What needs to be done:
Look for "victimes" in each line of the entries, and return the matching lines.
(Beginning of Input data)
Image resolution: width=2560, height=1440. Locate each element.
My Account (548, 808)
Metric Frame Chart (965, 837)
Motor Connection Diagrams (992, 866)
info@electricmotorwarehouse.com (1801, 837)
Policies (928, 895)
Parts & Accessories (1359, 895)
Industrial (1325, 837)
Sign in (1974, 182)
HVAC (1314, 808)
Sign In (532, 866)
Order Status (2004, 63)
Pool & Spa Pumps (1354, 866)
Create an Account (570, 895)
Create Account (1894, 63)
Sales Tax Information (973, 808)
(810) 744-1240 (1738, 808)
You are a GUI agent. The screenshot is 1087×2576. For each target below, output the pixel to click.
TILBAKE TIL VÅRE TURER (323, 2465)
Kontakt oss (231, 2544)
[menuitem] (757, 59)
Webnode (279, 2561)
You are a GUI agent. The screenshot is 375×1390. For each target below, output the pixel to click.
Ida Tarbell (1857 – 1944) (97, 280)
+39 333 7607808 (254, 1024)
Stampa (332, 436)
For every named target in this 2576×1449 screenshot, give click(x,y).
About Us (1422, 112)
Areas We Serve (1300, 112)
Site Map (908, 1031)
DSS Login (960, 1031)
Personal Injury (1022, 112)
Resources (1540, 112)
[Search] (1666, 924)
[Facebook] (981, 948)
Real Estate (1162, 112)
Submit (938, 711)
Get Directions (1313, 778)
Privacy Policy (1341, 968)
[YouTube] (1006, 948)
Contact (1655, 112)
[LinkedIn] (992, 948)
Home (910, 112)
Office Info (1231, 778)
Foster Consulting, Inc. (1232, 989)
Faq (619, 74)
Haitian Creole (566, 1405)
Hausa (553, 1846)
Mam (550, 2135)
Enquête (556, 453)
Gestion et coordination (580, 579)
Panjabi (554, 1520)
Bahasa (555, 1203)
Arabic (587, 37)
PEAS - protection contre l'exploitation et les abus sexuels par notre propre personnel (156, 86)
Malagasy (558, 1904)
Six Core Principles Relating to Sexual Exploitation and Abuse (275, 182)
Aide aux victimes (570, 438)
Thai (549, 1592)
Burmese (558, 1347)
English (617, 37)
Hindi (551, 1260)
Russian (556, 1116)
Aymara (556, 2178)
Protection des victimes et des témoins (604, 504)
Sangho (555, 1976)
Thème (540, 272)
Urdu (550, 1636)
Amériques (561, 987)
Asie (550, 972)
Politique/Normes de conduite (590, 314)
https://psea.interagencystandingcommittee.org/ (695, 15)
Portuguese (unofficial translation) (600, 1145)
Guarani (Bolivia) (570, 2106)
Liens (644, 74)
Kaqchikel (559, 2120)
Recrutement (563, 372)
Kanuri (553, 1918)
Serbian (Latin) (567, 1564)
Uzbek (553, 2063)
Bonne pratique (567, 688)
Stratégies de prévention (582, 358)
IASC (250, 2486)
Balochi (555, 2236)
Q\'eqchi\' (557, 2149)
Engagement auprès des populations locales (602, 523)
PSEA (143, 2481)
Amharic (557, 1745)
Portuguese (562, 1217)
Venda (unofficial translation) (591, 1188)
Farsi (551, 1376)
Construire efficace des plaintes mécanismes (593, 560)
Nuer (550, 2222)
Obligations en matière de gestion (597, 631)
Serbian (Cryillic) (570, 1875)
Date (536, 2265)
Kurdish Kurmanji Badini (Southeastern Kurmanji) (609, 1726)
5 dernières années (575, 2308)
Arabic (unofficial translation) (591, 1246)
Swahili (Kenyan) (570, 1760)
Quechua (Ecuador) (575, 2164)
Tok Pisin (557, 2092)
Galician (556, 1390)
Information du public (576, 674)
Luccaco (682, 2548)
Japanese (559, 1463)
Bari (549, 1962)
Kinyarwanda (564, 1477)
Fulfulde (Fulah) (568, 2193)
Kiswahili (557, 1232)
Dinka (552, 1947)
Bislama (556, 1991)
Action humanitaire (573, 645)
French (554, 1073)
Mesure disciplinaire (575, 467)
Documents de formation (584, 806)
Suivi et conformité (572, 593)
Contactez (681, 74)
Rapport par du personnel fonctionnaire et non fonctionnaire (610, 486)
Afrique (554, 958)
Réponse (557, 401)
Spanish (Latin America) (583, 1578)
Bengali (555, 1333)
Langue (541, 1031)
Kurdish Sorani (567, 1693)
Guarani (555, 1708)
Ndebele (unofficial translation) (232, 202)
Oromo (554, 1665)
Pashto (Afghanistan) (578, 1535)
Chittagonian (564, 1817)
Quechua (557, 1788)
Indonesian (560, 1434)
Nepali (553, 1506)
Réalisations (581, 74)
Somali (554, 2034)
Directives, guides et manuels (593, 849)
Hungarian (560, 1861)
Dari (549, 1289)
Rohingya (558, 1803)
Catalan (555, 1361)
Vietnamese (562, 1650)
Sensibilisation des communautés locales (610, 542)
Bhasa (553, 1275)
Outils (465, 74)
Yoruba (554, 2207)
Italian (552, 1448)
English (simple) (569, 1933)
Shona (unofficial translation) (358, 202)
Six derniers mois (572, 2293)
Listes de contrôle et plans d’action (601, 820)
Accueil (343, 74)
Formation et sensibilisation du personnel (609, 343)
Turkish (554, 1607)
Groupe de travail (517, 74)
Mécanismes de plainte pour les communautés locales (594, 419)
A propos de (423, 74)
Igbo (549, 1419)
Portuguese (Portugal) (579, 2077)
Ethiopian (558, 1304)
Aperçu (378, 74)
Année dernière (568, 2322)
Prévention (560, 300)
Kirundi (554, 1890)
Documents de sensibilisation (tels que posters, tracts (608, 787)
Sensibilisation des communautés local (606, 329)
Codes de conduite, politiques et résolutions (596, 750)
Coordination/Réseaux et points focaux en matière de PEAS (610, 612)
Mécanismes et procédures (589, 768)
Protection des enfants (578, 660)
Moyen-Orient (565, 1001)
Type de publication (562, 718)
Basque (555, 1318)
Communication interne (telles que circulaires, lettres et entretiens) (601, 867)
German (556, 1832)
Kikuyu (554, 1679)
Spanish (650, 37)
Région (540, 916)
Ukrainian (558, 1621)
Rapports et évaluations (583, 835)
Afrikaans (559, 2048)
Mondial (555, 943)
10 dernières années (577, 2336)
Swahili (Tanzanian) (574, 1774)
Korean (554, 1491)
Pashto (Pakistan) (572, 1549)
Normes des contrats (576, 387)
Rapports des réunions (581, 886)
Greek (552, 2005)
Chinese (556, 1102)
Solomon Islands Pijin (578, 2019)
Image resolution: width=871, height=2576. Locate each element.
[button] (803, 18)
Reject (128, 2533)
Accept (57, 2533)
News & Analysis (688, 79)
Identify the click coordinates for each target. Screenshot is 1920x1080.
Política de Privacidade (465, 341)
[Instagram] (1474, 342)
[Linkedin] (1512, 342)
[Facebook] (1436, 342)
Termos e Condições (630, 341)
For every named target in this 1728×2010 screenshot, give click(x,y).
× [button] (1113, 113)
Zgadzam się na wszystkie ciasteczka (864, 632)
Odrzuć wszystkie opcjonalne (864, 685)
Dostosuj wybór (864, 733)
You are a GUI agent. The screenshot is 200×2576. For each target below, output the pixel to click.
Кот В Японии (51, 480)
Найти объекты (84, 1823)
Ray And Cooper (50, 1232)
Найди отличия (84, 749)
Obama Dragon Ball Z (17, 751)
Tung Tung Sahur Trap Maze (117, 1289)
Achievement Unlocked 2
(End of Input data)
Exercise solution:
Aide aux victimes (570, 438)
Protection des victimes et des témoins (604, 504)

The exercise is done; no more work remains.